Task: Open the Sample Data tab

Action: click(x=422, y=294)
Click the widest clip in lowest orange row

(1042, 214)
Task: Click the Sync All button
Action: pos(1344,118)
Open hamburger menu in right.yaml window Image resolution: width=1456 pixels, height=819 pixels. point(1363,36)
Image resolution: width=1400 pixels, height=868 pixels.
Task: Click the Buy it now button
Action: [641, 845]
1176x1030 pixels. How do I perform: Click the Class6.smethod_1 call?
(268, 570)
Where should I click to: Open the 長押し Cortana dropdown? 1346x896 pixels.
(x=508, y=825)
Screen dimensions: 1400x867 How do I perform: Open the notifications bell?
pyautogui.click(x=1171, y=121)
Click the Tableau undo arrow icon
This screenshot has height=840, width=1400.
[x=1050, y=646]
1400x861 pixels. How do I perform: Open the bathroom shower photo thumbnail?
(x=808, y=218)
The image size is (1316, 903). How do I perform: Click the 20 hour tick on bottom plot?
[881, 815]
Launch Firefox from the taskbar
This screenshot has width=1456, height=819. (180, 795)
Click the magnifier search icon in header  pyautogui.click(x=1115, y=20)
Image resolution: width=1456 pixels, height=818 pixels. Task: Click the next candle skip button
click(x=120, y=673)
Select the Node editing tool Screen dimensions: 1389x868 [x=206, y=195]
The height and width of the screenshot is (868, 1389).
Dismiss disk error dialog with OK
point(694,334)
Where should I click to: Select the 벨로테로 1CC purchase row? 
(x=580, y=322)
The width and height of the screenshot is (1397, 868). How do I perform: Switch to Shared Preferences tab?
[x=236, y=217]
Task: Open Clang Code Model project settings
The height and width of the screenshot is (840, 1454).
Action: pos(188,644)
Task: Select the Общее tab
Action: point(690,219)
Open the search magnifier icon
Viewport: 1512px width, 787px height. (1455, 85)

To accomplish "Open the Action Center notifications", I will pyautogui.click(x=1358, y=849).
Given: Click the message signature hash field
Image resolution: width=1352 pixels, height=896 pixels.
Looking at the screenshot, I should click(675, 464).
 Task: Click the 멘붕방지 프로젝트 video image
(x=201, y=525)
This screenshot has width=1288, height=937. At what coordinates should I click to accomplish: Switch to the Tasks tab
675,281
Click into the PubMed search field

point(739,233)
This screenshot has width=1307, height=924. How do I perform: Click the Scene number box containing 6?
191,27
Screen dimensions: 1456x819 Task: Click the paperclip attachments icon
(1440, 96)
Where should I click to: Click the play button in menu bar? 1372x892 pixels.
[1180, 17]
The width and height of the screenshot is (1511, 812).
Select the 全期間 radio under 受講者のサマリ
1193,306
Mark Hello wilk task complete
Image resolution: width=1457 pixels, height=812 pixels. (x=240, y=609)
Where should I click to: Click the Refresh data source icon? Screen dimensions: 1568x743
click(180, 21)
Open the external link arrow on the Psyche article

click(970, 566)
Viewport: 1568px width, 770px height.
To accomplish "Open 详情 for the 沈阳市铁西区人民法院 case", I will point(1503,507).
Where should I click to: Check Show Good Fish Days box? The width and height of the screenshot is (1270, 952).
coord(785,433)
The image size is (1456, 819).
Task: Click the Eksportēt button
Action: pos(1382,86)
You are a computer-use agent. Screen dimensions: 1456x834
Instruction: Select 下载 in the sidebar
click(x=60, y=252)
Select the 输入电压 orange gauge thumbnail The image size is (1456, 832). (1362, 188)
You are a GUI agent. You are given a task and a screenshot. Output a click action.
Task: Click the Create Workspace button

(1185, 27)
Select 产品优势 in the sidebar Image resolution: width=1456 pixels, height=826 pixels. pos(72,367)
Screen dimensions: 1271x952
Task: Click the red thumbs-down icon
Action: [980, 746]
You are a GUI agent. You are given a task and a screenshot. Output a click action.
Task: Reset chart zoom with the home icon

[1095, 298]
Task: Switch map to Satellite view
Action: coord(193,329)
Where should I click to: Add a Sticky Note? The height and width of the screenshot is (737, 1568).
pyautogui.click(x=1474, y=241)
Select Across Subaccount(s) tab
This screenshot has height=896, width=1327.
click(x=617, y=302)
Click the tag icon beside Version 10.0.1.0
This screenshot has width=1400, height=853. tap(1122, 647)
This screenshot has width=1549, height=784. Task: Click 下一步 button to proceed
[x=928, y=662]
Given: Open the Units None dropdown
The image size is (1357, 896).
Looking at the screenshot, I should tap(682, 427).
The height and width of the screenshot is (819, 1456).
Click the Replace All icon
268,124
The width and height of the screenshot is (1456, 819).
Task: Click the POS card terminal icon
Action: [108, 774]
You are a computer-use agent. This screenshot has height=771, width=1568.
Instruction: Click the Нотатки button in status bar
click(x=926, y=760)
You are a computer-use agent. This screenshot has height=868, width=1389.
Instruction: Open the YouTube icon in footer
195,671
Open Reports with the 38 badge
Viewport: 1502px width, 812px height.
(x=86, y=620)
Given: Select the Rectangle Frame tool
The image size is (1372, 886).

> **Instructions for the task**: Please copy the material exactly, line for line.

> **Response to this task**:
Task: Open the Sample Data tab

Action: click(x=422, y=294)
Click the widest clip in lowest orange row

(1042, 214)
Task: Click the Sync All button
Action: pos(1344,118)
Open hamburger menu in right.yaml window Image resolution: width=1456 pixels, height=819 pixels. point(1363,36)
Image resolution: width=1400 pixels, height=868 pixels.
Task: Click the Buy it now button
Action: [641, 845]
1176x1030 pixels. How do I perform: Click the Class6.smethod_1 call?
(268, 570)
Where should I click to: Open the 長押し Cortana dropdown? 1346x896 pixels.
(x=508, y=825)
Screen dimensions: 1400x867 How do I perform: Open the notifications bell?
pyautogui.click(x=1171, y=121)
Click the Tableau undo arrow icon
This screenshot has height=840, width=1400.
[x=1050, y=646]
1400x861 pixels. How do I perform: Open the bathroom shower photo thumbnail?
(x=808, y=218)
The image size is (1316, 903). How do I perform: Click the 20 hour tick on bottom plot?
[881, 815]
Launch Firefox from the taskbar
This screenshot has width=1456, height=819. (180, 795)
Click the magnifier search icon in header  pyautogui.click(x=1115, y=20)
Image resolution: width=1456 pixels, height=818 pixels. Task: Click the next candle skip button
click(x=120, y=673)
Select the Node editing tool Screen dimensions: 1389x868 [x=206, y=195]
The height and width of the screenshot is (868, 1389).
Dismiss disk error dialog with OK
point(694,334)
Where should I click to: Select the 벨로테로 1CC purchase row? 
(x=580, y=322)
The width and height of the screenshot is (1397, 868). How do I perform: Switch to Shared Preferences tab?
[x=236, y=217]
Task: Open Clang Code Model project settings
The height and width of the screenshot is (840, 1454).
Action: pos(188,644)
Task: Select the Общее tab
Action: point(690,219)
Open the search magnifier icon
Viewport: 1512px width, 787px height. (1455, 85)

To accomplish "Open the Action Center notifications", I will pyautogui.click(x=1358, y=849).
Given: Click the message signature hash field
Image resolution: width=1352 pixels, height=896 pixels.
Looking at the screenshot, I should click(675, 464).
 Task: Click the 멘붕방지 프로젝트 video image
(x=201, y=525)
This screenshot has width=1288, height=937. At what coordinates should I click to accomplish: Switch to the Tasks tab
675,281
Click into the PubMed search field

point(739,233)
This screenshot has width=1307, height=924. How do I perform: Click the Scene number box containing 6?
191,27
Screen dimensions: 1456x819 Task: Click the paperclip attachments icon
(1440, 96)
Where should I click to: Click the play button in menu bar? 1372x892 pixels.
[1180, 17]
The width and height of the screenshot is (1511, 812).
Select the 全期間 radio under 受講者のサマリ
1193,306
Mark Hello wilk task complete
Image resolution: width=1457 pixels, height=812 pixels. (x=240, y=609)
Where should I click to: Click the Refresh data source icon? Screen dimensions: 1568x743
click(180, 21)
Open the external link arrow on the Psyche article

click(970, 566)
Viewport: 1568px width, 770px height.
To accomplish "Open 详情 for the 沈阳市铁西区人民法院 case", I will point(1503,507).
Where should I click to: Check Show Good Fish Days box? The width and height of the screenshot is (1270, 952).
coord(785,433)
The image size is (1456, 819).
Task: Click the Eksportēt button
Action: pos(1382,86)
You are a computer-use agent. Screen dimensions: 1456x834
Instruction: Select 下载 in the sidebar
click(x=60, y=252)
Select the 输入电压 orange gauge thumbnail The image size is (1456, 832). (1362, 188)
You are a GUI agent. You are given a task and a screenshot. Output a click action.
Task: Click the Create Workspace button

(1185, 27)
Select 产品优势 in the sidebar Image resolution: width=1456 pixels, height=826 pixels. pos(72,367)
Screen dimensions: 1271x952
Task: Click the red thumbs-down icon
Action: [980, 746]
You are a GUI agent. You are given a task and a screenshot. Output a click action.
Task: Reset chart zoom with the home icon

[1095, 298]
Task: Switch map to Satellite view
Action: coord(193,329)
Where should I click to: Add a Sticky Note? The height and width of the screenshot is (737, 1568).
pyautogui.click(x=1474, y=241)
Select Across Subaccount(s) tab
This screenshot has height=896, width=1327.
click(x=617, y=302)
Click the tag icon beside Version 10.0.1.0
This screenshot has width=1400, height=853. tap(1122, 647)
This screenshot has width=1549, height=784. Task: Click 下一步 button to proceed
[x=928, y=662]
Given: Open the Units None dropdown
The image size is (1357, 896).
Looking at the screenshot, I should tap(682, 427).
The height and width of the screenshot is (819, 1456).
Click the Replace All icon
268,124
The width and height of the screenshot is (1456, 819).
Task: Click the POS card terminal icon
Action: [108, 774]
You are a computer-use agent. This screenshot has height=771, width=1568.
Instruction: Click the Нотатки button in status bar
click(x=926, y=760)
You are a computer-use agent. This screenshot has height=868, width=1389.
Instruction: Open the YouTube icon in footer
195,671
Open Reports with the 38 badge
Viewport: 1502px width, 812px height.
(x=86, y=620)
Given: Select the Rectangle Frame tool
The image size is (1372, 886).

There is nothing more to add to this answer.